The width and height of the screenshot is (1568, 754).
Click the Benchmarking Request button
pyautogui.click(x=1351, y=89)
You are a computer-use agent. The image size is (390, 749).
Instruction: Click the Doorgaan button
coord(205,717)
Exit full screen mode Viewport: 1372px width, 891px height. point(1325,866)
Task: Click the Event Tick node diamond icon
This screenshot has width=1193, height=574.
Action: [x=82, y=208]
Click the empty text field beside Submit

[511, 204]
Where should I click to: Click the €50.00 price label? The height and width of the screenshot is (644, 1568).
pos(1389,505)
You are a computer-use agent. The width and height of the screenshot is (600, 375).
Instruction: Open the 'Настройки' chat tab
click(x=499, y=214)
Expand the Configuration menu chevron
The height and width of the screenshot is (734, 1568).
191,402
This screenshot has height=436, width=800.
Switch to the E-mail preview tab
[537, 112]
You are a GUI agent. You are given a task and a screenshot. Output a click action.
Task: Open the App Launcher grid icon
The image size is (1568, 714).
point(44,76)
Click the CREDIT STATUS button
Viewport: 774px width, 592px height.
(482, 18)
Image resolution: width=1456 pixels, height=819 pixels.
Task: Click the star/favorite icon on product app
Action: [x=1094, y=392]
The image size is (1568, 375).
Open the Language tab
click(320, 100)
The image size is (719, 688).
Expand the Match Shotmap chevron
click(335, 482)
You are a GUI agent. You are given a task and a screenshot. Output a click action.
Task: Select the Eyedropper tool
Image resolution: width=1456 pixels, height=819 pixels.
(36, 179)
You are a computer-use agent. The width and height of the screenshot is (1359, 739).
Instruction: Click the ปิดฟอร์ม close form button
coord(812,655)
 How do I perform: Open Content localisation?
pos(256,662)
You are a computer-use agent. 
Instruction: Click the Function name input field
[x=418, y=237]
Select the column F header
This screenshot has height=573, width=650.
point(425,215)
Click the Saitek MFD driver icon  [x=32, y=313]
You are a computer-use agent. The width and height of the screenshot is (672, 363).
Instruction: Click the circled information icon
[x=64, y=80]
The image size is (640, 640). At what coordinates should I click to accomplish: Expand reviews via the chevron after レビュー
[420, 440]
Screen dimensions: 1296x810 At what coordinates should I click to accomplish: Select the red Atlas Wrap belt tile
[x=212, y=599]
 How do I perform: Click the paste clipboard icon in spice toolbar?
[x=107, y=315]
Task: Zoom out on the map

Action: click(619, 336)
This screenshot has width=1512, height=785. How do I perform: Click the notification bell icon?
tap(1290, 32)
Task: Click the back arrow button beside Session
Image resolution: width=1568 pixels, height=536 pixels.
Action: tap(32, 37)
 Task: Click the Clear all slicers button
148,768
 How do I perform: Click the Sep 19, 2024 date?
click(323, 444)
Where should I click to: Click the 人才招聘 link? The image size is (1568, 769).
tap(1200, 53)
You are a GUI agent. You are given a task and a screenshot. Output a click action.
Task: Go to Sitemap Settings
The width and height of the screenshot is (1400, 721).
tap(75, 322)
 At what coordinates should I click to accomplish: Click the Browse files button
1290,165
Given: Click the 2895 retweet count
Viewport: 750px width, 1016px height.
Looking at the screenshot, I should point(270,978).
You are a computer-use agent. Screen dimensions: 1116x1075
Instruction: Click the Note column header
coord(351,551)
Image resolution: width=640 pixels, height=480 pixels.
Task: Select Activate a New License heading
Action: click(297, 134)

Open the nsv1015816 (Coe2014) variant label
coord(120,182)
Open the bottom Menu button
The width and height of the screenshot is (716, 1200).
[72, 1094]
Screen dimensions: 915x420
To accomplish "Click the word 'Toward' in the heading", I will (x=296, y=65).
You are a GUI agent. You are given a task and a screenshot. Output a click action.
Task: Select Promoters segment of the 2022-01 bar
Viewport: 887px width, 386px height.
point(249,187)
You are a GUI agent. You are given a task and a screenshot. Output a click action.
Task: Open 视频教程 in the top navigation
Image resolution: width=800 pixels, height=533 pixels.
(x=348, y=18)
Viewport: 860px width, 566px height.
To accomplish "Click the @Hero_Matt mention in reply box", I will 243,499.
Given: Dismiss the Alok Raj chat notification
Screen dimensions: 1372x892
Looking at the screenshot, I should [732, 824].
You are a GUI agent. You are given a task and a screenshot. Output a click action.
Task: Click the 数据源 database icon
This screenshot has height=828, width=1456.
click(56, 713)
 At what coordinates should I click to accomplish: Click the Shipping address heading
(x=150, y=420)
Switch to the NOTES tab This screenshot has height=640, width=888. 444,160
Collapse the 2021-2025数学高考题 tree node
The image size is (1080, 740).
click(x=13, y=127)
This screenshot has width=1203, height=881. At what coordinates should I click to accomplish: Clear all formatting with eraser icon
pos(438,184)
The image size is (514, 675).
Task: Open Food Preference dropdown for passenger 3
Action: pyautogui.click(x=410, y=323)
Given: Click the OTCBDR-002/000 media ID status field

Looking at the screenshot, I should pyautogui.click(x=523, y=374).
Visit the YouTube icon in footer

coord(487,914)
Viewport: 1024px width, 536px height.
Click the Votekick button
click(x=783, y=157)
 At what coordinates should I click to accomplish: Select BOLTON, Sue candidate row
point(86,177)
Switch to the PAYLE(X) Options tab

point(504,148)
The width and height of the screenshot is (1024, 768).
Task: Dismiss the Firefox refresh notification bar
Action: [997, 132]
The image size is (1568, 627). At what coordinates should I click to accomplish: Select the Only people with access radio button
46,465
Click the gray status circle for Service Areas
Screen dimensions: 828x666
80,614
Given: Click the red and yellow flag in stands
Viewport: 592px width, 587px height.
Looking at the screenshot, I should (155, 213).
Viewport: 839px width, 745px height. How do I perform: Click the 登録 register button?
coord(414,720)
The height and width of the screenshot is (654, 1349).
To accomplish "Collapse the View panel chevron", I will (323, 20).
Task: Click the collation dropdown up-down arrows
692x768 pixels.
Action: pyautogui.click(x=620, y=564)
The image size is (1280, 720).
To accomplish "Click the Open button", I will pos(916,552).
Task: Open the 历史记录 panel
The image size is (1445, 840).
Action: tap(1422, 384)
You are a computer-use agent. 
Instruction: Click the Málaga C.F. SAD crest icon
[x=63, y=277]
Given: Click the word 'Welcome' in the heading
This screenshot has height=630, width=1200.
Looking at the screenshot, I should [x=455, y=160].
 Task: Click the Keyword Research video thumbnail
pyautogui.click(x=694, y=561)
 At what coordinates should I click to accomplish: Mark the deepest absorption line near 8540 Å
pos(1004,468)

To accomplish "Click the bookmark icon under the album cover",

------------

Task brief ▸ Please rewrite the lines of the items as a JSON list of strings, one string per line and leaving out blank lines, starting at the line that contains "Task: Click the Keyword" and ending at the last line of the items.

The answer ▸
[
  " Task: Click the Keyword Research video thumbnail",
  "pyautogui.click(x=694, y=561)",
  " At what coordinates should I click to accomplish: Mark the deepest absorption line near 8540 Å",
  "pos(1004,468)",
  "To accomplish \"Click the bookmark icon under the album cover\","
]